→ EXERCISE AIM:
Each line below with the string "checkbox" should be copied.

→ PROVIDED DATA:
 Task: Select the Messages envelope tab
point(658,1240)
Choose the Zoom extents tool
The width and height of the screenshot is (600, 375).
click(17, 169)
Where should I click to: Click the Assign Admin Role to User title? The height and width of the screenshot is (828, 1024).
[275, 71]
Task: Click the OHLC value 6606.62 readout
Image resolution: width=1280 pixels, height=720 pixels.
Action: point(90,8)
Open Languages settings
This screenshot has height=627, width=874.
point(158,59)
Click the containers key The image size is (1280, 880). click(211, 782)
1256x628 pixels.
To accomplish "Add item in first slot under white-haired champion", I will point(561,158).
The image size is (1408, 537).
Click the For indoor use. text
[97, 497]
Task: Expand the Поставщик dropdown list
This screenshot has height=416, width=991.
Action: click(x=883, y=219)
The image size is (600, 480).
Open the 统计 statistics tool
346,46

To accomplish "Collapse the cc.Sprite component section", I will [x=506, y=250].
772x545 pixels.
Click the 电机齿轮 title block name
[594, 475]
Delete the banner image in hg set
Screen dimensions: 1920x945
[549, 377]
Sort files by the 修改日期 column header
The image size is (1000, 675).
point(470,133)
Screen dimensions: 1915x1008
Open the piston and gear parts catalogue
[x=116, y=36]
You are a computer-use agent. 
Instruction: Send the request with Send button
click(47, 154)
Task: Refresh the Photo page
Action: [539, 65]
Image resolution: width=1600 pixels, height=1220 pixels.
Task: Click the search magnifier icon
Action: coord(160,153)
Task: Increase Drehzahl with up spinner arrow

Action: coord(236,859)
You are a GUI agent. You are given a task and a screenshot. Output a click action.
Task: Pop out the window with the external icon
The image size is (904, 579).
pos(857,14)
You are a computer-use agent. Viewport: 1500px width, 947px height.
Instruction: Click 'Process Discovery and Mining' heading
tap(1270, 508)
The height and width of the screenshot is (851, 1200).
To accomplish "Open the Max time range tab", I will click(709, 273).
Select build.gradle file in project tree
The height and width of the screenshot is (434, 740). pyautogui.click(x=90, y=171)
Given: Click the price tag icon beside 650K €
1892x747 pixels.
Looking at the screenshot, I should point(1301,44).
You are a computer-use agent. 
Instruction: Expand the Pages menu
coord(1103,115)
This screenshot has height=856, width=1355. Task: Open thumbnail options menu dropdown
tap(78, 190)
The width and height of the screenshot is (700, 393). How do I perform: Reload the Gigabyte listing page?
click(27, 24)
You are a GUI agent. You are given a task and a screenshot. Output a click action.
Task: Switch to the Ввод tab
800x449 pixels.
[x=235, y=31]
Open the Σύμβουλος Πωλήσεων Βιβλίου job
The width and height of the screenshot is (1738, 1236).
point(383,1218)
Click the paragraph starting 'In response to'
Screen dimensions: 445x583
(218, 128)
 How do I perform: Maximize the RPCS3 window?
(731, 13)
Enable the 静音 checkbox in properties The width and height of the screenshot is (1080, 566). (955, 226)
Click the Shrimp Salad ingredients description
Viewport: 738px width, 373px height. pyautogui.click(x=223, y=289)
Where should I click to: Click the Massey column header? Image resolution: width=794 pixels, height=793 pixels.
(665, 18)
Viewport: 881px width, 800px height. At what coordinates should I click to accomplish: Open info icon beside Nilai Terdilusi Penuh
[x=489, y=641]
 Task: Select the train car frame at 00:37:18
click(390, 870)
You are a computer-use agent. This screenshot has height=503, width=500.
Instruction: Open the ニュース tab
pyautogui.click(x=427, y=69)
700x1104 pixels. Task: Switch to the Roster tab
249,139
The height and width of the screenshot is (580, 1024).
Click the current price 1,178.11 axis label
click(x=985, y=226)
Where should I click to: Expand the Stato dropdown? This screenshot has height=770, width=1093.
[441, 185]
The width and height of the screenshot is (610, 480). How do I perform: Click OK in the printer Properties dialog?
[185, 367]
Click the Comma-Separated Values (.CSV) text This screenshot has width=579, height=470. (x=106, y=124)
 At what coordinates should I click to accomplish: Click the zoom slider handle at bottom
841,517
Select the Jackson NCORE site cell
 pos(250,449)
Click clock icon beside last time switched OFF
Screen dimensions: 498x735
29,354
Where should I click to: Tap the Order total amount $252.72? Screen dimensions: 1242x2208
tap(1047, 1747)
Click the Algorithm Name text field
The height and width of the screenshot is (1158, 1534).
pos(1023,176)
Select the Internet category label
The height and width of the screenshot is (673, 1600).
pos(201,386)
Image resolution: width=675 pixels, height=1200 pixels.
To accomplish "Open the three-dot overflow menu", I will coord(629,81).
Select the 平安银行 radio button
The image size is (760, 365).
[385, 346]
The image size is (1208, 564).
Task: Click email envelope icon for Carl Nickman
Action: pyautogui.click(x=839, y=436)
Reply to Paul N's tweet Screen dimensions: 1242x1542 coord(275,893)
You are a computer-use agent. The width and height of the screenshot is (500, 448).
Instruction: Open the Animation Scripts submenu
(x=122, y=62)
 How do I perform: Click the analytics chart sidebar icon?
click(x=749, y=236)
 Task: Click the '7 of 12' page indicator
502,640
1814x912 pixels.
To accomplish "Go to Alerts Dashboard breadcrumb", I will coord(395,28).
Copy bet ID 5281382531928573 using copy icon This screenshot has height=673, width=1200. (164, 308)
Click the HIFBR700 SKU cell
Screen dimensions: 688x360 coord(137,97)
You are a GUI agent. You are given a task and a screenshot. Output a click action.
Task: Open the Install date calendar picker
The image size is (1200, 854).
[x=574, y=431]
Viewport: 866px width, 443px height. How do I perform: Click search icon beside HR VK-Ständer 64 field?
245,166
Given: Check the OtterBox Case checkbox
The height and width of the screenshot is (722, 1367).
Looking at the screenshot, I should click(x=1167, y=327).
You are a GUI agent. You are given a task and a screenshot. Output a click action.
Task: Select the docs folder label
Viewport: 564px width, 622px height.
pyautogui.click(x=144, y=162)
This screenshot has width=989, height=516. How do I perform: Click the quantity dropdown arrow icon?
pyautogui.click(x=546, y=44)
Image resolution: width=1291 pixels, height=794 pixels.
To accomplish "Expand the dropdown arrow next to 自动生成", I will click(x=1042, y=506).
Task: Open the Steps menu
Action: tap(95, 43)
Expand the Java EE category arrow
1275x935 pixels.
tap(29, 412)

→ SOLUTION FOR THIS PROBLEM:
Enable the 静音 checkbox in properties The width and height of the screenshot is (1080, 566). (955, 226)
Given: Check the OtterBox Case checkbox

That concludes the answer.